Vital Statistics:
Last | Change | |
S&P futures | 4,617 | -6.2 |
Oil (WTI) | 81.86 | -2.13 |
10 year government bond yield | 1.56% | |
30 year fixed rate mortgage | 3.30% |
Stocks are lower as we await the decision out of the Fed. Bonds and MBS are flat.
The Fed decision is set for 2:00 PM EST. While no one expects the Fed to raise rates, the consensus seems to be that the Fed will begin to reduce its purchases of Treasuries and mortgage backed securities.
The economy added 517,000 jobs in October, according to the ADP Employment Survey. Leisure / hospitality and transportation had the biggest gains. The Street is looking for 400,000 payrolls in Friday’s jobs report.
“The labor market showed renewed momentum last month, with a jump from the third quarter average of 385,000 monthly jobs added, marking nearly 5 million job gains this year,” said Nela Richardson, chief economist, ADP. “Service sector providers led the increase and the goods sector gains were broad based, reporting the strongest reading of the year. Large companies fueled the stronger recovery in October, marking the second straight month of impressive growth.”

Mortgage applications decreased 3.3% last week as purchases fell 2% and refis fell 4%. “Mortgage rates decreased for the first time since August, as concerns about supply-chain bottlenecks, waning consumer confidence, weaker economic growth and rising inflation pushed Treasury yields lower,” said Joel Kan, MBA Associate Vice President of Economic and Industry Forecasting. “Most of the decline in rates came later in the week, which is likely why refinance applications declined to the lowest level since January 2020, and the overall share of activity fell to the lowest since July 2021. Government refinance applications fell for the sixth straight week, as it becomes evident that an increasing number of borrowers have already refinanced.”
Zillow was down 16% yesterday after reporting disappointing Q3 results and announced that it will wind down its iBuying Homes segment. The company’s third quarter results included a $304 million writedown for homes bought in the third quarter that are worth less than current selling prices. The company expects another $265 million in writedowns in the fourth quarter. It will also lay off a quarter of the workforce in the iBuying segment.
Zillow was able to convert only about 10% of its bids into actual sales. Zillow kept its fee a secret, but it was more or less around 7.5%. Since the typical home seller is mainly responsible for the two realtor’s commissions of 3%, many must have considered the extra 1.5% to not be worth the hassle of letting Zillow handle the staging and final maintenance.

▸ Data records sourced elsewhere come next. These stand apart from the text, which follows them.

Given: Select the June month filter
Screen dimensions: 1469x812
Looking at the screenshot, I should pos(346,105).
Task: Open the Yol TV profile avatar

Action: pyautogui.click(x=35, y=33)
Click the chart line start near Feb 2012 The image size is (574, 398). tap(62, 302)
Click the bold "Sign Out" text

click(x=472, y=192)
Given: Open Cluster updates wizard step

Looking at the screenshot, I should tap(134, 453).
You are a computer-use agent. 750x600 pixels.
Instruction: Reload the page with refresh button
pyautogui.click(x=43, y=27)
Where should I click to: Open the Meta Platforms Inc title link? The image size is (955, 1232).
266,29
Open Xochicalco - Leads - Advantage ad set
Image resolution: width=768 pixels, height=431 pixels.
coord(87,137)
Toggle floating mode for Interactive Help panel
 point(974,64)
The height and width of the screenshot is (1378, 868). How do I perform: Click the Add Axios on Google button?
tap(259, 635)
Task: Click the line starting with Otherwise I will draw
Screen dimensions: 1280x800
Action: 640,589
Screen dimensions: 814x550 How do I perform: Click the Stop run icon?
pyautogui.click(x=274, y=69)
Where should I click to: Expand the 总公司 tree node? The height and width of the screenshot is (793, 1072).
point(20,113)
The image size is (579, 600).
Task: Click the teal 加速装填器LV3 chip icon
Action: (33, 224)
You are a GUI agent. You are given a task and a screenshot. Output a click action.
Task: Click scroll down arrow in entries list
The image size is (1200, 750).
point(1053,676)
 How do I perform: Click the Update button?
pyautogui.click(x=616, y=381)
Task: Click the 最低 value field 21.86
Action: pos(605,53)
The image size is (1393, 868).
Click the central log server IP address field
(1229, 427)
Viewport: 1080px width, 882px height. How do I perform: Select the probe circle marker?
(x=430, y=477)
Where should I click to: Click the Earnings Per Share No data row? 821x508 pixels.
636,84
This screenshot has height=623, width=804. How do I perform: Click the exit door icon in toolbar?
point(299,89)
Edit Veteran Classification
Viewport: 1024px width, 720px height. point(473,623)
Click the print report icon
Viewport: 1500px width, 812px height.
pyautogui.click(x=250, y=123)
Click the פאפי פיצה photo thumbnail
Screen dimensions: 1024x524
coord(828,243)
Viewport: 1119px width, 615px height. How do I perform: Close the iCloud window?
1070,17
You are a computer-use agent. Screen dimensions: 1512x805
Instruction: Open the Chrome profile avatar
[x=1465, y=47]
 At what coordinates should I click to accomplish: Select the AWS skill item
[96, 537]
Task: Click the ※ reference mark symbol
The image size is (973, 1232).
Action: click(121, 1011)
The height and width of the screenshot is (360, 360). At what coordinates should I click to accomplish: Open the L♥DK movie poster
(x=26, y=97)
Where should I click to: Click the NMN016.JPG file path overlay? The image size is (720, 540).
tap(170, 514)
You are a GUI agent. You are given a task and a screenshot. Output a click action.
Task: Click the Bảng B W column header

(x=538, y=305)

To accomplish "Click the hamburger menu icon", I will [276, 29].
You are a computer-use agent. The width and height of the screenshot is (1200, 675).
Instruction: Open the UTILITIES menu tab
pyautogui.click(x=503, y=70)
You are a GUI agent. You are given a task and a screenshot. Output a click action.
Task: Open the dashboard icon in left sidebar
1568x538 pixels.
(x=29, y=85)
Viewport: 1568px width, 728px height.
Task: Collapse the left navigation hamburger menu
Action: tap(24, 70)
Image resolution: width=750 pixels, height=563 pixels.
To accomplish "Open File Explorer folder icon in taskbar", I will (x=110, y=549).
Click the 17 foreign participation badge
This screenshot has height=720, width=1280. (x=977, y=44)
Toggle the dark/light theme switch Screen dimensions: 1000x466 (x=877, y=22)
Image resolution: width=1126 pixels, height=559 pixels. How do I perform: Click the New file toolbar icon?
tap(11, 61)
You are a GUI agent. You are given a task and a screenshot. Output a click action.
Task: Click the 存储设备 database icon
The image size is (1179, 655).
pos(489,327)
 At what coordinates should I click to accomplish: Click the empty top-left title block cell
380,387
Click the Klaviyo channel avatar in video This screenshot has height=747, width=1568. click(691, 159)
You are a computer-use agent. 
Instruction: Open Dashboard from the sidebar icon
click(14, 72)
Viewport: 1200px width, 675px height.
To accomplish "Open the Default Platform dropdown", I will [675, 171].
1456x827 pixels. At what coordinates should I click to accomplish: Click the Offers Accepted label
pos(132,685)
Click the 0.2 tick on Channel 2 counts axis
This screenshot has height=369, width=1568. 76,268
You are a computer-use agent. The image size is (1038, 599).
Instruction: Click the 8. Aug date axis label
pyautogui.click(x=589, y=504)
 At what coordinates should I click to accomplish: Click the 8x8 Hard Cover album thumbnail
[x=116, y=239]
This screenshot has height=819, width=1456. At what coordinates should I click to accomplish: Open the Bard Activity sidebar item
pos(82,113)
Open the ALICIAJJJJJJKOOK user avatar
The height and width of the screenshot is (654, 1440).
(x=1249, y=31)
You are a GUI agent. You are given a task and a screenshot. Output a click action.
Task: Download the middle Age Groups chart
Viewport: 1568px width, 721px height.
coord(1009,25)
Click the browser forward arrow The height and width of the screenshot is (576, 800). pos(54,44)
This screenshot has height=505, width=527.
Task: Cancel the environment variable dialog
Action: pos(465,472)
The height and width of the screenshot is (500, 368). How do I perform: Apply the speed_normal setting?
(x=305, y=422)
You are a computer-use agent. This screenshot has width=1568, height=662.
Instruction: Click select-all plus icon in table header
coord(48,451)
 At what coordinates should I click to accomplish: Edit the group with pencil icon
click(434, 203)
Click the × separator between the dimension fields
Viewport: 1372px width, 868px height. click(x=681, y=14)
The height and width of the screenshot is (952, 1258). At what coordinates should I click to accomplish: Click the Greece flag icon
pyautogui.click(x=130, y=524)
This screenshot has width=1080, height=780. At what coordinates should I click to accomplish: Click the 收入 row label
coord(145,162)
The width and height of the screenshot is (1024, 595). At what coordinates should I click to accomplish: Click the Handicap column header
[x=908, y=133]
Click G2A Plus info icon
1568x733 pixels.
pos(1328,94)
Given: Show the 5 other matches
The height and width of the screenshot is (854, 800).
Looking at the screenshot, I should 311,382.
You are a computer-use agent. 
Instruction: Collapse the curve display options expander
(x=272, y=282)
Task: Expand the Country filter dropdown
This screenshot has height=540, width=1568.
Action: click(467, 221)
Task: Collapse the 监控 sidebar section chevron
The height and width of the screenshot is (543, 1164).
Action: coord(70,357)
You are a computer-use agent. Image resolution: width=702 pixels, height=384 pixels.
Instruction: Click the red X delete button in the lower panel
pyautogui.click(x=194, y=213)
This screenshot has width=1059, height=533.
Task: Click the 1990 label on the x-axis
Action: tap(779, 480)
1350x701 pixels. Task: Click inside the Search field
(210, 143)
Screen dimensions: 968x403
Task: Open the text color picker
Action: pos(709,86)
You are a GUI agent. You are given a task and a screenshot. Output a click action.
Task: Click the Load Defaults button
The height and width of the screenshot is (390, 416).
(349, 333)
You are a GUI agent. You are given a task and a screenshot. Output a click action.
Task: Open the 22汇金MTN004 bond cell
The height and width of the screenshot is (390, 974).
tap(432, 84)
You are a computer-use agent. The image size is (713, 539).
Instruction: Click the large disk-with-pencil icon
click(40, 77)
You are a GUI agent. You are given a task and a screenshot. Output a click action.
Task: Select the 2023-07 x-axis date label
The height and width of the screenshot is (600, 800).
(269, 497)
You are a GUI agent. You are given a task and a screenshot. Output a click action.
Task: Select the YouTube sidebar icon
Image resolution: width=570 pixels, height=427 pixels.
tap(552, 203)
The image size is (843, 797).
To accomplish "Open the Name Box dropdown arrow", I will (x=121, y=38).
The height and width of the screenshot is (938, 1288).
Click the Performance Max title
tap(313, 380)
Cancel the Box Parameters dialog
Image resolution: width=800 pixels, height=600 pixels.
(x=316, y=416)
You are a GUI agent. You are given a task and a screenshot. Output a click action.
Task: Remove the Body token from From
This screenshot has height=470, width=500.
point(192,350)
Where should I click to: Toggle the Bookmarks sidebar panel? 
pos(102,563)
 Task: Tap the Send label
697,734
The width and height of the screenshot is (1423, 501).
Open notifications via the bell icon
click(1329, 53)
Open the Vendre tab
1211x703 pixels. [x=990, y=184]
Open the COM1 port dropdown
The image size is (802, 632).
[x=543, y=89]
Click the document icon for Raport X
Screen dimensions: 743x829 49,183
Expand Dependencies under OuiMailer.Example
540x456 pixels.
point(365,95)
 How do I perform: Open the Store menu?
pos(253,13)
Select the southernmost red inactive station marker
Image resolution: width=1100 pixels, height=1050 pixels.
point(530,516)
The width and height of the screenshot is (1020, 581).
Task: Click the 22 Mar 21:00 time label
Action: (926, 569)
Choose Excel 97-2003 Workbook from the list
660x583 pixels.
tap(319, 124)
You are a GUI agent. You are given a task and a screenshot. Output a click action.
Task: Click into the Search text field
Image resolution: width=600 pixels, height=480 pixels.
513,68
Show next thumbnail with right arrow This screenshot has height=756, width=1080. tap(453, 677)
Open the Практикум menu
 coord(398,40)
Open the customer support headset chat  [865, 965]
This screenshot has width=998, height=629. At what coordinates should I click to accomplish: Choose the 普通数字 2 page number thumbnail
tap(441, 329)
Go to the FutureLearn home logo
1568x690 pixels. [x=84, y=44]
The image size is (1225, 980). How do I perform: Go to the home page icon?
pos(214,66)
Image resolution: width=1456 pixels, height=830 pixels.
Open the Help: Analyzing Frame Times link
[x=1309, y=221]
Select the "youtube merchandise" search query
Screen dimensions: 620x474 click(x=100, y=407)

Given the rapid home price appreciation over the last year, it is hard to see how they lost money on buying homes, unless they really missed the seasonality aspect of home prices. Regardless, this is the first data point that indicates that home price appreciation is slowing.
New York State has extended CRA requirements to non-banks. I do wonder if redlining is really a thing in this age of “push button, get mortgage.”